VAJRASANA STORY

This article appeared in Ramaswami’s April 2009 newsletter. It is reproduced here with his kind permission.

The Sanskrit word ‘aasana’ comes from the root ‘aas’ to sit, to sit
quietly. Patanjali explains aasana from the yogic point of view as
sitting with comfort and steadiness. Even though several ‘non-seated’
poses are called asanas in Yoga, ultimately one has to find a
comfortable pose to sit — steady and quiet– so that one can do
Pranayama and meditate and hopefully get into Samadhi,–all of which
require a quiet pose in which the yogi can sit for a long time
steadily and without any discomfort.
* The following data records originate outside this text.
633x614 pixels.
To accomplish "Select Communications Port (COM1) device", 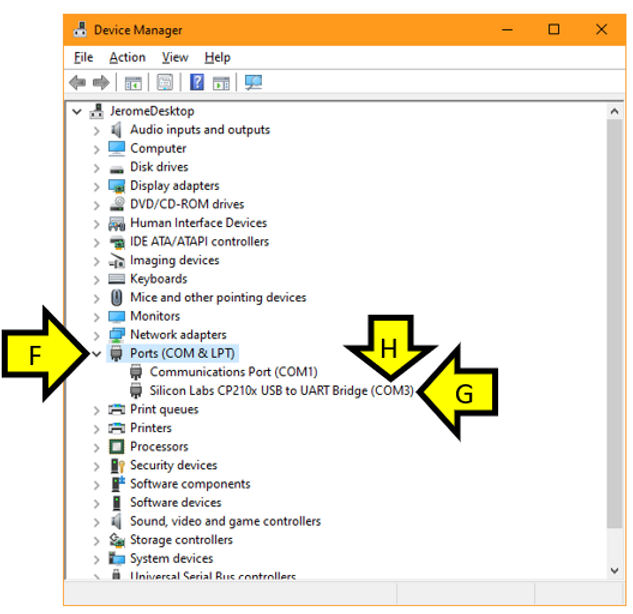I will coord(233,372).

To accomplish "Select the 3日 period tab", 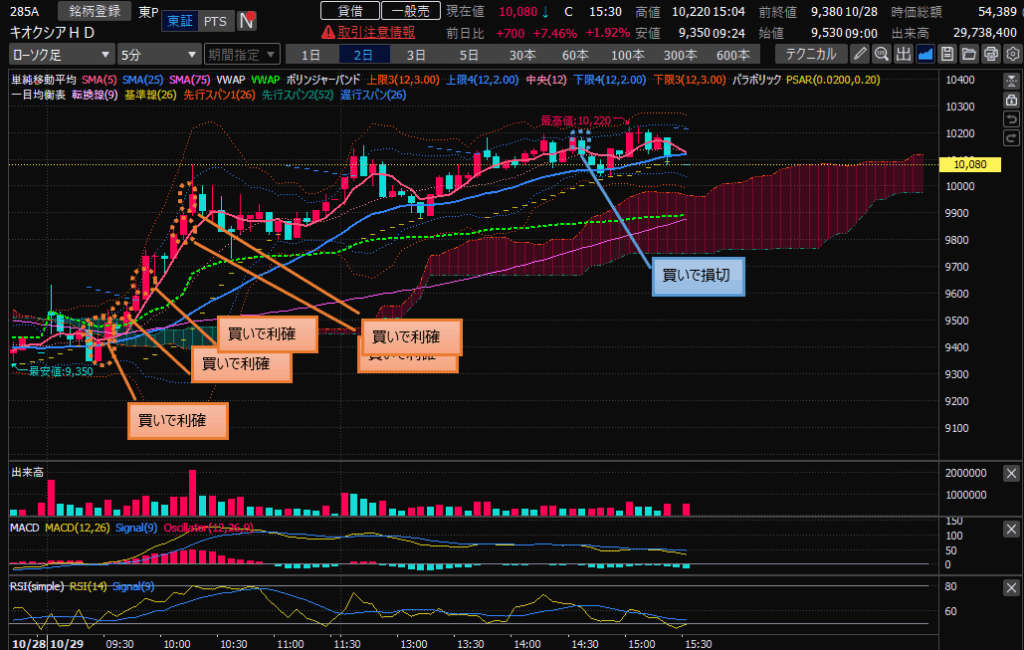I will (415, 54).
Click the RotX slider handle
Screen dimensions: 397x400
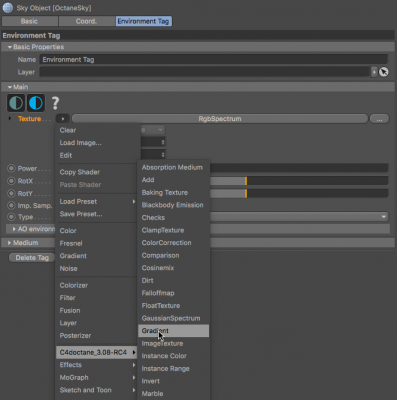[x=246, y=181]
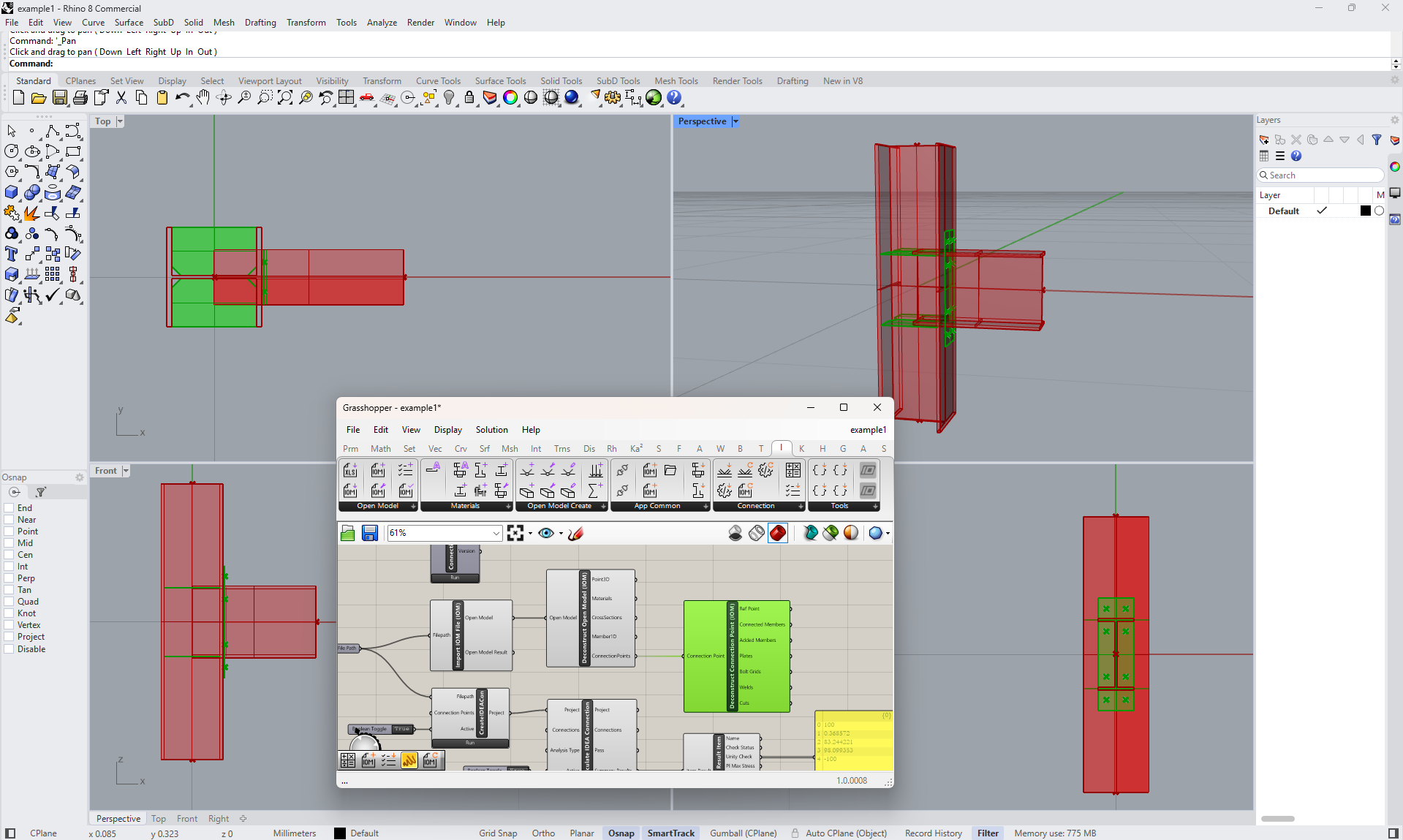
Task: Click the Pan hand tool icon
Action: (203, 98)
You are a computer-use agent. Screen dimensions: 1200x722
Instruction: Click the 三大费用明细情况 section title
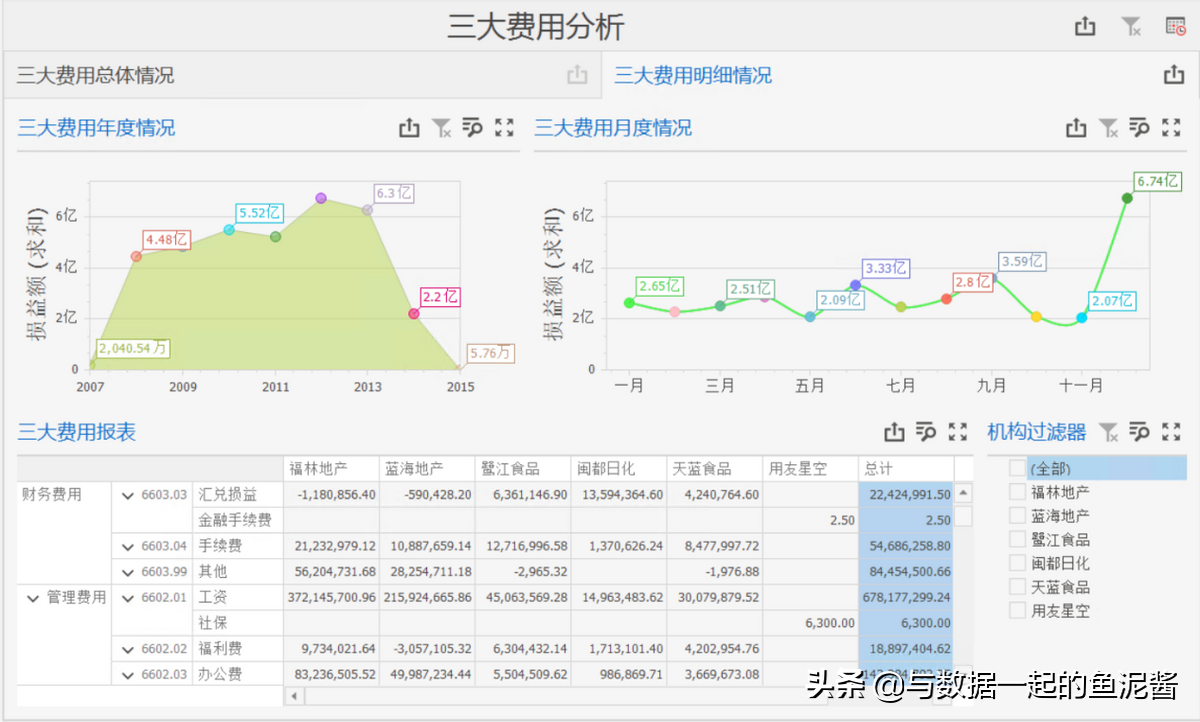[693, 74]
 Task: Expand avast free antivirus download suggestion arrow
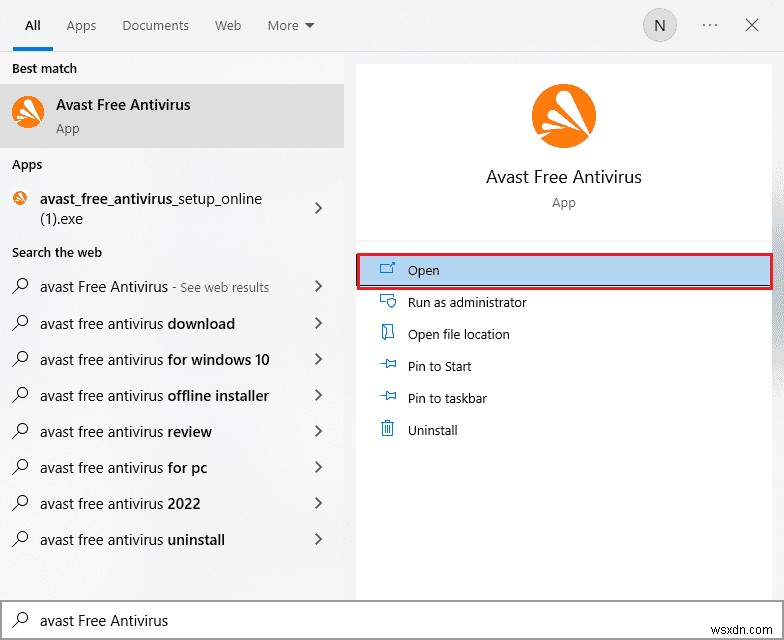[x=318, y=324]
There are a few poses the  yogis
of yesteryears have discovered which meet such requirements—say
Padmasana, Siddhasana, Gomukhasana and of course Vajrasana. In many of
these poses, there is a certain degree of asymmetry—in Padmasana,
Gomukhasana and Siddhasana, the legs are not kept perfectly
symmetrical. But Vajrasana is perfectly balanced and further it allows
the body weight to be distributed equally by the arches of the ankles.
One sits snugly on the heels, the sit bones sitting on the heels. If
my ankles can stretch and my knees can flex well, Vajrasana is the
best example of an asana—perfectly comfortable and pleasantly steady.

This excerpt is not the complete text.